Excerpted text:
Question

Each prime number less than 12 is written on a card and all the cards are placed in a bag. If a card is drawn at random, its number recorded before being placed back in the bag, and a second card is drawn, what is the probability that the product of the two numbers is even?

Answer 1

"prime number" "the product of the two numbers is even"

The thing to realize here is that one of the numbers has to be two, because it is the only even prime. An odd times an odd is an odd.

Answer 2

So first lets realize that we have \(x \in \{2, 3, 5, 7, 11\}\)

Answer 3

@ArkGoLucky need more help?

Answer 4

yes

Answer 5

I thought 1 was prime

Answer 6

I think its that probability of drawing a two plus the probability of drawing a number other than 2 times the probability of drawing a 2 but that would be 1

Answer 7

and that doesn't make sense

Answer 8

1 isn't prime

Answer 9

It's the probability of drawing a 2 and another number in any order.

Answer 10

If 2 is drawn first, an even number is guaranteed

Answer 11

so 1/5

Answer 12

The total number of ways you can draw is: \( 5 \times 4\).
Because you start with \(5\) cards, and in the second drawing you only have \(4\).

Answer 13

@wio replacement of cards is done,

Answer 14

Ah, my bad...

Then it is \(5 \times 5\).

Answer 15

P(2) = 1/11
P(2,3,5,7,11) = 5/11

net probab = product of both..

Answer 16

this will be mutiplied by 2 since 2 can also be drawn in the second attempt..

Answer 17

The number of ways to draw a \(2\) first is: \(1 \times 5\)
The number of ways to draw a \(2\) second is: \(1 \times 5\)
The number of ways to draw a \(2\) first and second is: \(1 \times 1\)

We want to subtract the third one from the first two to avoid double counting.

Answer 18

ohh yes,, maybe i double counted a case,,please confirm..

Answer 19

So there are \[
1\times 5 + 1 \times 5 - 1 \times 1 = 5 + 5 - 1 = 9
\]

Answer 20

We get \(9\) ways to draw \(2\) at least once.
We have \(25\) total ways to draw.

So our probability is \(9/25\), unless I am mistaken.

Answer 21

why is it 1*5

Answer 22

It is \(1 \times 5\) because on our first draw, we have \(1\) way of drawing 2, on our second draw, we have \(5\) ways of drawing since anything we draw will be fine.
We multiply them because it's happening in series.

Answer 23

okay I kind of understand. Is there another way to solve this?

Answer 24

Usually there are many ways of solving things in probability.

Answer 25

For example, you can try to the number of ways to NOT draw 2, then go from there.

Answer 26

The number of ways to NOT draw 2 is: \(4\times 4 = 16\).
So the probability of NOT drawing 2 is \(16/25\).
We can then subtract this from 1 to find the ways to draw 2 ATLEAST ONCE.

Directions:
a - Which prime numbers less than 12 does the probability thread list as the numbers written on the cards?
b - Summarize the probability thread in two sentences.
c - Rewrite the stretch of the probability thread from "The number of ways to draw a \(2\) second" through "avoid double counting.", with "double counting" changed to "counting twice".

Source material:
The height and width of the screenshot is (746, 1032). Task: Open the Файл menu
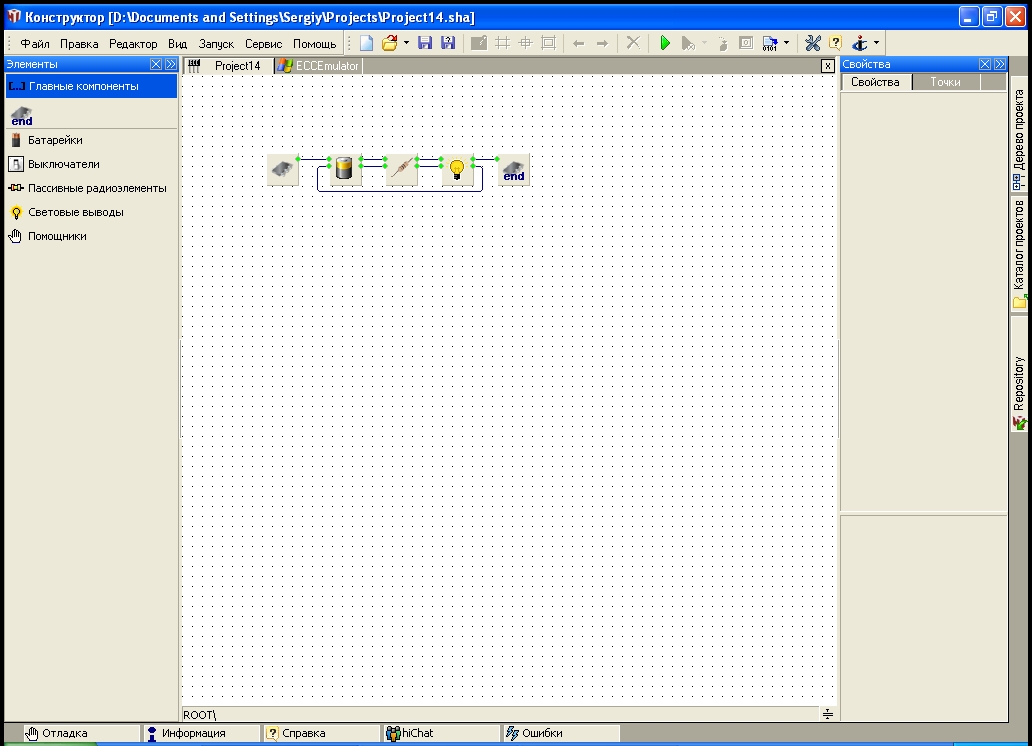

Responses by task:
a - 2, 3, 5, 7, 11

b - The thread finds the probability that the product of two cards is even when the cards are drawn with replacement from a bag of cards numbered with the primes less than 12. Since 2 is the only even prime, a 2 must be drawn at least once, which happens in 9 of 25 possible draws and gives 9/25; the thread also suggests counting the 16 ways of not drawing 2 and subtracting that probability from 1.

c -
The number of ways to draw a \(2\) second is: \(1 \times 5\)
The number of ways to draw a \(2\) first and second is: \(1 \times 1\)

We want to subtract the third one from the first two to avoid counting twice.